There can be no prison without a warder, the one is unimaginable without the other. The pallor and portliness of this small woman are the products of the life she leads, just as typhus emanates from the vapours of a hospital. Her knitted woollen petticoat, drooping below an overskirt made from an old dress and poking out through the slits where the cloth has worn away, epitomizes the drawing room, the dining room, the garden, anticipates the cooking and prefigures the boarders. Once she’s here, the scene is set, the show can begin. Madame Vauquer, who must be about fifty years of age, resembles all women who have seen better days. She has the unflinching stare, the self-righteous manner of a Madam who will lay down the law to raise her fee, but is otherwise prepared to stop at nothing to improve her lot, to inform on Georges or Pichegru17 (if Georges and Pichegru hadn’t already been shopped). Nonetheless, the boarders would say that she was a good woman at heart, believing her to be as down on her luck as they were, hearing her groan and cough as they did. What kind of a man was Monsieur Vauquer? She tended to be uncommunicative on the subject of the deceased. How did he lose his fortune? In the troubles, she would reply. He had treated her shabbily, leaving her with only her eyes to weep with, this house as her livelihood and the right not to sympathize with anyone else in a tight spot, because, as she would say, she had suffered all that a body can suffer. Recognizing her mistress’s shuffling step, big Sylvie, the cook, would hurry out to serve déjeuner to the lodgers.

The boarders, who lived out, usually only came for dinner, which cost thirty francs a month payable in advance. At the time when this story begins, there were seven lodgers. The best apartments in the house were on the first floor. Madame Vauquer lived in the smaller of the two and the other was occupied by Madame Couture, the widow of a Commissary-General18 of the French Republic. She had in her charge a young lady of a tender age, called Victorine Taillefer, whom she cared for as a mother. These two ladies paid eighteen hundred francs for their board and lodging. The first of the two apartments on the second floor was occupied by an elderly man called Poiret; the other by a man of around forty years of age, known as Monsieur Vautrin, who wore a black wig, dyed his side-whiskers, and was by his own account a former merchant. The third floor was divided into four rooms, two of which were rented, one by an elderly spinster called Mademoiselle Michonneau; the other by a retired dealer in vermicelli, Italian pasta and starch, who had come to be known as old man Goriot. The other two rooms were intended for birds of passage, for students down on their luck who, like Goriot and Mademoiselle Michonneau, could only afford forty-five francs a month for food and lodging, but Madame Vauquer had little desire for their custom and only took them in for want of anyone better: they ate too much bread. At the time, one of these two rooms was occupied by a young man who had come to Paris from the Angoulême area to study law and whose large family were tightening their belts and making endless sacrifices in order to send him twelve hundred francs a year. Eugène de Rastignac, as he was called, was one of those young men whose lack of fortune requires them to develop an aptitude for work, who, from an early age, fully understand what their parents expect of them and prepare for greatness by calculating how far their learning will take them and adapting it in advance of shifts in society, thus ensuring they will be the first to benefit. Without his inquisitiveness and the skill with which he engineered his entry into the most exclusive Parisian society, the present account would not have been painted in such true colours, and for this we must undoubtedly thank his shrewdness and his desire to fathom the mysteries of an appalling situation, as carefully concealed by those who had created it as by the man who endured it.

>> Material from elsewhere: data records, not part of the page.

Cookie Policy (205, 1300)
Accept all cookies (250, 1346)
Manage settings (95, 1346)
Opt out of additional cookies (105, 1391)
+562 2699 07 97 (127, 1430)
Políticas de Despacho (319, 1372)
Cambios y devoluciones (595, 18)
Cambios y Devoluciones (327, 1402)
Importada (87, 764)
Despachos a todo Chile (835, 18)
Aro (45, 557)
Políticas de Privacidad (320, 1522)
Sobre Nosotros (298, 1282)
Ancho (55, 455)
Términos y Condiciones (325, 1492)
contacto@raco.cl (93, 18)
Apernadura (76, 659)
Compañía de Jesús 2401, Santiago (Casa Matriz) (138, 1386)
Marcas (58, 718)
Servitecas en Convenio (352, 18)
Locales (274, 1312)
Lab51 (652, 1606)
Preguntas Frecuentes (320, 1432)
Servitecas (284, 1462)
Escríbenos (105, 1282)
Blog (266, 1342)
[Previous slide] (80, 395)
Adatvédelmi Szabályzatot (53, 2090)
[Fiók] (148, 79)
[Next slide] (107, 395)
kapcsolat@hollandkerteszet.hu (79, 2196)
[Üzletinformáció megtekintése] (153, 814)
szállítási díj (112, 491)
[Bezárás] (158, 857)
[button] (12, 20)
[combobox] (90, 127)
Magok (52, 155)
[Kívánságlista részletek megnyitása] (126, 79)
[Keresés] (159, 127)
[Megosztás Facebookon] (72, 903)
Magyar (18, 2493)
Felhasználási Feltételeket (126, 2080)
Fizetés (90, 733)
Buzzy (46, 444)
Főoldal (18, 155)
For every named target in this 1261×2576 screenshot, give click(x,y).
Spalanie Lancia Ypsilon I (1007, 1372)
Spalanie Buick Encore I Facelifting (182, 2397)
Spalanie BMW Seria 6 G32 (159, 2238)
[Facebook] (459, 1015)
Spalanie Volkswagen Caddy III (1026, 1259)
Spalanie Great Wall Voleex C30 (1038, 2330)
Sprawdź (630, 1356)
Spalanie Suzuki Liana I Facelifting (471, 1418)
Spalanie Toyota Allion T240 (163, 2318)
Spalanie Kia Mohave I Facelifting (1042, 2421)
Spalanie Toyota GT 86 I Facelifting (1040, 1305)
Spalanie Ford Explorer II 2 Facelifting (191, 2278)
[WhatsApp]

Up from the third floor was an attic where the laundry was hung out, and two garrets, where Christophe the errand boy and big Sylvie the cook slept. Besides the seven lodgers, year in, year out, Madame Vauquer took eight students of law or medicine and two or three regulars who lived nearby, all of whom paid for board alone. In the evening, eighteen people sat down to eat in the dining room, which could hold up to twenty, but in the morning, only the seven residents were to be found there, so that déjeuner almost felt like a family meal. They would come downstairs in slippers and venture to make confidential remarks about the dress or appearance of the non-residents, discussing the events of the previous evening, their privacy encouraging them to speak freely. These seven lodgers were Madame Vauquer’s spoilt children and she measured out the level of care and respect due to each, depending on how much they paid, with the precision of an astronomer. The residents may have ended up under the same roof by chance, but they were all motivated by the same consideration. The two second-floor lodgers paid only seventy-two francs per month. Rates as cheap as these are only to be found in the Faubourg Saint-Marcel between the hospitals of La Bourbe and La Salpêtrière.19 Indeed, with the exception of Madame Couture, who paid more, all of the lodgers were more or less obviously down at heel. And so the dingy-looking interior of this establishment was matched by the equally shabby clothing of those who occupied it. The men wore frock-coats whose colour you’d be hard pressed to define, shoes of the kind found discarded in the road in fashionable districts, linen hanging by a thread, clothes stripped of all but their soul.